> **Activity**: Only the lines below between the ones containing "Mantenimiento (1304, 35)" and "Türkü Hane (1038, 2322)", inclusive, are to be reproduced, each exactly as it stands.
>>>>
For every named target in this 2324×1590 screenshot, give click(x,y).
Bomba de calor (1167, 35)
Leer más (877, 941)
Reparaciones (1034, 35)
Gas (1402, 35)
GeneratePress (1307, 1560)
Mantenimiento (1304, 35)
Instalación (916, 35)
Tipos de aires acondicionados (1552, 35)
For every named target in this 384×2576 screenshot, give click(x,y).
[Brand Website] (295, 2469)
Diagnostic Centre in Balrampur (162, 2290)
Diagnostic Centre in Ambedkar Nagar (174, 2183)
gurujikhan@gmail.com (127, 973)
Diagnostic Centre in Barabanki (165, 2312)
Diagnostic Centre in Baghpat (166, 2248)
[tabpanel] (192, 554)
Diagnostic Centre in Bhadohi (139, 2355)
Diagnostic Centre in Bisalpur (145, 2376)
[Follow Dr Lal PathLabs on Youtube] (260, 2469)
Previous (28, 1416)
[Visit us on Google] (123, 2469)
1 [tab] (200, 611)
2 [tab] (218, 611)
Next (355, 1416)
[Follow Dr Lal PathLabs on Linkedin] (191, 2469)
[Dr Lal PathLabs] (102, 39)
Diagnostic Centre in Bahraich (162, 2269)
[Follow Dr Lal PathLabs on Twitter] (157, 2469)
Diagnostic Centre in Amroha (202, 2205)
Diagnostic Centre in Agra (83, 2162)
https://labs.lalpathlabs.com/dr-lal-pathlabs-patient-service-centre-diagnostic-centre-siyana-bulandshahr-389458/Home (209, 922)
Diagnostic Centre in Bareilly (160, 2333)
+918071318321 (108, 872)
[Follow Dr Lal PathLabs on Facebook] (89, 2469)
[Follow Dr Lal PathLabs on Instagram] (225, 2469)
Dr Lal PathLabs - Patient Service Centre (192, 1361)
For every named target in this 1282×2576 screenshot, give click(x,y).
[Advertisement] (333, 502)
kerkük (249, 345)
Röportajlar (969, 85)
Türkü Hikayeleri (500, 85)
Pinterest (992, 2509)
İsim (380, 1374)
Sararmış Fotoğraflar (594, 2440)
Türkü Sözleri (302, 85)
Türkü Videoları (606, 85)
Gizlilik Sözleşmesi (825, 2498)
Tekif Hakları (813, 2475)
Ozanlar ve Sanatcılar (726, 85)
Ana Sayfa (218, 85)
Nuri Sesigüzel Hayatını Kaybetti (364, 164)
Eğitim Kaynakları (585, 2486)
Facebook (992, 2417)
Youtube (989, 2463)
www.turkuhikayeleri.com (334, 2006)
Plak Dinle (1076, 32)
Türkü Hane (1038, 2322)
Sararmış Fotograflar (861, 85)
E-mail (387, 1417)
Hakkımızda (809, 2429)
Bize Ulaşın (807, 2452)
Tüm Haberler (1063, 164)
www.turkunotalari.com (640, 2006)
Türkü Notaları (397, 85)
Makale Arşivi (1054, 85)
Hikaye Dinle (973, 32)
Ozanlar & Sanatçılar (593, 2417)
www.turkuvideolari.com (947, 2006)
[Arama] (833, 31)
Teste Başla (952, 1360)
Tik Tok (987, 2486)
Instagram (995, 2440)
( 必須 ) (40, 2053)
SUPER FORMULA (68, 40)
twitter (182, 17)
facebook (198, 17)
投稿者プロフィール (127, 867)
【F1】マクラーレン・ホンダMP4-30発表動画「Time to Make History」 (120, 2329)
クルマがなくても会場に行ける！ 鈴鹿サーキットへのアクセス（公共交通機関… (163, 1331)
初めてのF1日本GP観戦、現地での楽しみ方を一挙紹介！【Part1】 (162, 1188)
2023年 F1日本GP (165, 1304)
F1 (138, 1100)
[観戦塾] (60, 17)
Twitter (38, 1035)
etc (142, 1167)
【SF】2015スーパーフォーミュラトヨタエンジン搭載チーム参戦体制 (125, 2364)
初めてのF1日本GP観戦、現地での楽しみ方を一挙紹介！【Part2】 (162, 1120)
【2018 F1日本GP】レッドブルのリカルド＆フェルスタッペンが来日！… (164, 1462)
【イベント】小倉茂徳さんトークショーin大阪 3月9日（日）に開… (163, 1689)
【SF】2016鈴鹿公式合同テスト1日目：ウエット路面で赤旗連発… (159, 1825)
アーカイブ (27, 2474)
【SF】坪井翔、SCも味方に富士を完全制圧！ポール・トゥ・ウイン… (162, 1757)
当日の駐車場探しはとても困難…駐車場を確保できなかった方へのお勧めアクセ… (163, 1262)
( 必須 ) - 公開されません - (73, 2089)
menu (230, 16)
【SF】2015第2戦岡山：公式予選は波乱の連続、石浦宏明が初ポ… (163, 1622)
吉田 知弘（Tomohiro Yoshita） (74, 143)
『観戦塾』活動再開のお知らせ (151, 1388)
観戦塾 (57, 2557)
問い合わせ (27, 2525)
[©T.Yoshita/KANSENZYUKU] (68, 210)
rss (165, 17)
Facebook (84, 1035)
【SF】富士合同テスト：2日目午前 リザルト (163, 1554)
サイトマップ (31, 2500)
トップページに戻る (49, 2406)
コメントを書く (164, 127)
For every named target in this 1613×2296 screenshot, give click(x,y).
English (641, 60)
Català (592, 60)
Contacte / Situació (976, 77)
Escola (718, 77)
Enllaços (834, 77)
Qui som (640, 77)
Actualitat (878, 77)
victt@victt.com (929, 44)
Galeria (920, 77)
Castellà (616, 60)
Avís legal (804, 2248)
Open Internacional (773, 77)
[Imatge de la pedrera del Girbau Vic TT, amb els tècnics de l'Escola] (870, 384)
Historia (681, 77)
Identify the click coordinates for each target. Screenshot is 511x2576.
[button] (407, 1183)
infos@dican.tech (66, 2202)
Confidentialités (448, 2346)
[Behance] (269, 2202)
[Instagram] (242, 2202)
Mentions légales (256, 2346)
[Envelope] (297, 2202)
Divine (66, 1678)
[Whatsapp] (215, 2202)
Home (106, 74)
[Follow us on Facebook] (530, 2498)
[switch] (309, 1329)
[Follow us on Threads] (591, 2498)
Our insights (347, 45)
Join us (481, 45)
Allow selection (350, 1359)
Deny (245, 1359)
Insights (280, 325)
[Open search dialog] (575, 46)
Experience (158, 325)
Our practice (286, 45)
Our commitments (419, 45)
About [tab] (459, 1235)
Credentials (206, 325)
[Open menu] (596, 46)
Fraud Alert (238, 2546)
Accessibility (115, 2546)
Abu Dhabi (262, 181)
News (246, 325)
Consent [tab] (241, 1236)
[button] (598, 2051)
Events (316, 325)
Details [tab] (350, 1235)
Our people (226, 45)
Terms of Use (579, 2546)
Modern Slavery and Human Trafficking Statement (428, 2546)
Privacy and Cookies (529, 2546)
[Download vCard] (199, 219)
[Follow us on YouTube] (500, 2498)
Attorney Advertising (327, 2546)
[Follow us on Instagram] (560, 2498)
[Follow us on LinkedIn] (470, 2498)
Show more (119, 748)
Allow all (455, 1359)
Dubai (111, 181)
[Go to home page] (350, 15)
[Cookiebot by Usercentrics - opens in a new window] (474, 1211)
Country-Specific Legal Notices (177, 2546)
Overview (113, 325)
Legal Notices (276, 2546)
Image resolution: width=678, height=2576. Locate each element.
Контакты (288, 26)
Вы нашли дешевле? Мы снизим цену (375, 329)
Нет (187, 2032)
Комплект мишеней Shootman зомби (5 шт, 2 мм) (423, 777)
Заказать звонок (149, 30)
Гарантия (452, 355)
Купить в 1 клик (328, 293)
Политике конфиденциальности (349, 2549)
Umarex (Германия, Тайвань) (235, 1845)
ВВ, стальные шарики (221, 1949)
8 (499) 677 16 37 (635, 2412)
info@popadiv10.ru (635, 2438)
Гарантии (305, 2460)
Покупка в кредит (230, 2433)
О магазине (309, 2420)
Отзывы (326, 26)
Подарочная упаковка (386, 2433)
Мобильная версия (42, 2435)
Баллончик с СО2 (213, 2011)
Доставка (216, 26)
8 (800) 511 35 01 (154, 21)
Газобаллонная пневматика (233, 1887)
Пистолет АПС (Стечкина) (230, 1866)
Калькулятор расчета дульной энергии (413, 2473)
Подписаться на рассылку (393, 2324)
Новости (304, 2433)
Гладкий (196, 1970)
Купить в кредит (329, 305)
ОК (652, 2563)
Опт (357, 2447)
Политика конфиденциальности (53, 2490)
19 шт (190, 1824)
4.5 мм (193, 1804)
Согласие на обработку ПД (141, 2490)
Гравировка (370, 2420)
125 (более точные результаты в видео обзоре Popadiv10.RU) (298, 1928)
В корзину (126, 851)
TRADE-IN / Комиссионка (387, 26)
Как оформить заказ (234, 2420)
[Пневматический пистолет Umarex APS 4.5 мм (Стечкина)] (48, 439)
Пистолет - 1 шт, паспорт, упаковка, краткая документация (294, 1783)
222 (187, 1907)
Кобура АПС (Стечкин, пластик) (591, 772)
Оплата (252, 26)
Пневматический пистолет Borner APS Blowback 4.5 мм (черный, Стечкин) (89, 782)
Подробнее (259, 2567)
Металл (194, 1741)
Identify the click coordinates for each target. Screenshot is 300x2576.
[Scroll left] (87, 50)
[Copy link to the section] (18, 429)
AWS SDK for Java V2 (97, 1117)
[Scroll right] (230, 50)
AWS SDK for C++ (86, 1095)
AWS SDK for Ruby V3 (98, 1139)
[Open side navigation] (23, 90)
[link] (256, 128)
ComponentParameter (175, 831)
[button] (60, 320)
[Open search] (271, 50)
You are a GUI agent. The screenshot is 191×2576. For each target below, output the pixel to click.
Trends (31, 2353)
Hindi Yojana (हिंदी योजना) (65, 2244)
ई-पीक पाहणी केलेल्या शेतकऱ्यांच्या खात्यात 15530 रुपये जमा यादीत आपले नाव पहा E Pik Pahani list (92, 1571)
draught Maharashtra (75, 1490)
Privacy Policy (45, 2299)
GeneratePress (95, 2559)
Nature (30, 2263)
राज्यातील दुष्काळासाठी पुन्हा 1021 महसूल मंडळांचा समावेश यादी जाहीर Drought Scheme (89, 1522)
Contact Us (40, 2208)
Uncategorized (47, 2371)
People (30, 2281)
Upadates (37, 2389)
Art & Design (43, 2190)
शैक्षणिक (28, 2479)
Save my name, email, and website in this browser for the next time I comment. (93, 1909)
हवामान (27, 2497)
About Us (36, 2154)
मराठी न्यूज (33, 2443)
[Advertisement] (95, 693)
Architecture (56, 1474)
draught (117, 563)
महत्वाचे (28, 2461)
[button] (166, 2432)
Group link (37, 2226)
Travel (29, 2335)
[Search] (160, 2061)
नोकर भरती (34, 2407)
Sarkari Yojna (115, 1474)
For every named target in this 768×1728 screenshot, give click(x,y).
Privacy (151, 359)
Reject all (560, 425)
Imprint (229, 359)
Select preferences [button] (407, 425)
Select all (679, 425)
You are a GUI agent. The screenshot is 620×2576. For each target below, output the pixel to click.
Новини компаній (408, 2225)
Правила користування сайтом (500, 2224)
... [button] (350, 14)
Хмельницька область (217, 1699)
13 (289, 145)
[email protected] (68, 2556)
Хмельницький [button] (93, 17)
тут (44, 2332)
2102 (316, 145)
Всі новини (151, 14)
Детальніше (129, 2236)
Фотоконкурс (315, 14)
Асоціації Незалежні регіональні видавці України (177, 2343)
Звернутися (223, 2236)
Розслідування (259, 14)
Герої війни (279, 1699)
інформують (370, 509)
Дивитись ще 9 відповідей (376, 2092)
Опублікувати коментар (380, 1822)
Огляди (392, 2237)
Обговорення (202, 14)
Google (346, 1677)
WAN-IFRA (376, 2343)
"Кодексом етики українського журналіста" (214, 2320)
<<<<
> **Response area**:
Mantenimiento (1304, 35)
Instalación (916, 35)
Tipos de aires acondicionados (1552, 35)
For every named target in this 384×2576 screenshot, give click(x,y).
[Brand Website] (295, 2469)
Diagnostic Centre in Balrampur (162, 2290)
Diagnostic Centre in Ambedkar Nagar (174, 2183)
gurujikhan@gmail.com (127, 973)
Diagnostic Centre in Barabanki (165, 2312)
Diagnostic Centre in Baghpat (166, 2248)
[tabpanel] (192, 554)
Diagnostic Centre in Bhadohi (139, 2355)
Diagnostic Centre in Bisalpur (145, 2376)
[Follow Dr Lal PathLabs on Youtube] (260, 2469)
Previous (28, 1416)
[Visit us on Google] (123, 2469)
1 [tab] (200, 611)
2 [tab] (218, 611)
Next (355, 1416)
[Follow Dr Lal PathLabs on Linkedin] (191, 2469)
[Dr Lal PathLabs] (102, 39)
Diagnostic Centre in Bahraich (162, 2269)
[Follow Dr Lal PathLabs on Twitter] (157, 2469)
Diagnostic Centre in Amroha (202, 2205)
Diagnostic Centre in Agra (83, 2162)
https://labs.lalpathlabs.com/dr-lal-pathlabs-patient-service-centre-diagnostic-centre-siyana-bulandshahr-389458/Home (209, 922)
Diagnostic Centre in Bareilly (160, 2333)
+918071318321 (108, 872)
[Follow Dr Lal PathLabs on Facebook] (89, 2469)
[Follow Dr Lal PathLabs on Instagram] (225, 2469)
Dr Lal PathLabs - Patient Service Centre (192, 1361)
For every named target in this 1282×2576 screenshot, give click(x,y).
[Advertisement] (333, 502)
kerkük (249, 345)
Röportajlar (969, 85)
Türkü Hikayeleri (500, 85)
Pinterest (992, 2509)
İsim (380, 1374)
Sararmış Fotoğraflar (594, 2440)
Türkü Sözleri (302, 85)
Türkü Videoları (606, 85)
Gizlilik Sözleşmesi (825, 2498)
Tekif Hakları (813, 2475)
Ozanlar ve Sanatcılar (726, 85)
Ana Sayfa (218, 85)
Nuri Sesigüzel Hayatını Kaybetti (364, 164)
Eğitim Kaynakları (585, 2486)
Facebook (992, 2417)
Youtube (989, 2463)
www.turkuhikayeleri.com (334, 2006)
Plak Dinle (1076, 32)
Türkü Hane (1038, 2322)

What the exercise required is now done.